Dollar Trading On The NFP Rush
By Kathy Lien, Managing Director of FX Strategy for BK Asset Management.
This month’s blowout nonfarm payrolls report pushed USD/JPY to 2-month highs and the EUR/USD and GBP/USD to 6-month lows. The rush from NFP will be felt for some time as investors place their bets for December liftoff. Fed fund futures went from pricing a 56% chance of a rate hike next month pre-NFP to more than 72% chance after Friday’s report. Not only did job growth exceed expectations by 86k, but at 271k it was the strongest monthly increase in payrolls this year. The unemployment rate also dropped to 5%, the lowest level since 2008 while average hourly earnings rose 0.4%, the largest increase since July 2009. This unambiguously positive U.S. report gives the Fed the green light to raise interest rates in December as long as this month’s payrolls gain are not reversed next month. However we’ve got a few weeks before the next report and from now until then the path of least resistance for the dollar will be higher. The U.S. calendar is light next week with the primary event risks being Thursday’s Fedspeak and Friday’s U.S. retail sales report. This means global developments will share the dollar’s focus.
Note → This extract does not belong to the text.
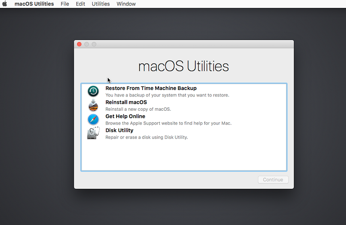Choose the Get Help Online title
The width and height of the screenshot is (346, 225).
[125, 116]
EUR/USD broke through its 1.08 support level to trade at its lowest level since April 2015. There are no significant Fibonacci or moving average support below current levels so the main levels to focus on are some spike lows near 1.0660 and then 1.05. Unless ECB officials start backing away from their call for more stimulus, EUR/USD could test 1.05 in the coming weeks as traders position for easing from the ECB and tightening from the Fed. So if you are looking to ride the NFP rush further, selling EUR/USD on any bounce could be a smart trade. The most important event risks on the Eurozone calendar next week will be ECB President Draghi’s speech on Wednesday followed by German GDP on Friday.
Next week kicks off with China’s trade balance report. Many countries including the U.K. and Eurozone have cited slower global growth as reasons for why they are concerned about their economy and when they say global, they usually mean China. There is no question that the PBoC has taken great steps to support growth and they haven’t allowed economic data to turn out terribly. Chances are next week’s reports won’t be extremely weak but given how the numbers tend to be massaged, upside surprises should provide limited support to currencies as investors eye the numbers with skepticism. Nonetheless China’s trade report will affect the tone of trading at the start of the week. Economists are looking for a larger trade surplus but the main focus for the market will be on the export numbers.
Canada also released strong labor-market numbers Friday but the excitement of the U.S. report overshadowed Canada’s release sparking a rally in USD/CAD. Job growth in Canada was more than 4 times greater than expected. A total of 44K jobs were created, up from 12.1K jobs the previous month. Like the U.S., Canada’s unemployment rate dropped to 7% from 7.1% and the participation rate increased to 66%. However most of the jobs gained were part time, which has been a recent trend in Canada and not one that is incredibly positive for the currency. We still believe that there are more reasons for CAD to fall than rise, especially on the back of Friday’s 6.7% drop in building permits and decline in oil prices. Therefore it shouldn’t be long before USD/CAD tests its September highs above 1.34.
AUD/USD fell hard on the back of U.S. dollar strength Friday but compared to most other major currencies, the Australian dollar has held well thanks to the Reserve Bank’s neutral and less-dovish monetary policy bias. Relatively speaking, AUD is outperforming non-dollar pairs. The RBA’s comfort with current policy is surprising considering that manufacturing– and service-sector activity slowed but they believe that the currency’s recent weakness and previous easing will support growth. However we have yet to see a turn in the data and next week’s employment report is expected to reinforce the slowdown in Australia’s economy. According to the manufacturing and service sector PMI reports, labor growth slowed significantly in October and we expect that weakness to appear in the official employment report. The jobs number and China’s reports will have an important near-term impact on the outlook for AUD.
Friday’s worst-performing currency was NZD/USD. No economic data was release from New Zealand but the hangover from this week’s sharp drop in dairy prices and deterioration in labor-market conditions continue to affect the currency. We expect NZD/USD to drop to 63/64 cents at which point it could stabilize because a weaker currency is exactly what New Zealand needs for a recovery. New Zealand’s PMI manufacturing report is the only piece of NZ data worth watching next week.
Saving the best for last – the British pound will also be in play next week with the country’s labor-market report scheduled for release on Wednesday. According to the PMIs, employment conditions improved in the manufacturing, service and construction sector last month. However good data has not helped ease the central bank’s concerns because its dovish outlook this week came on the heels of stronger manufacturing- and service-sector activity. So while GBP may bounce off the employment report, we view the rally as an opportunity to sell GBP/USD at a higher level.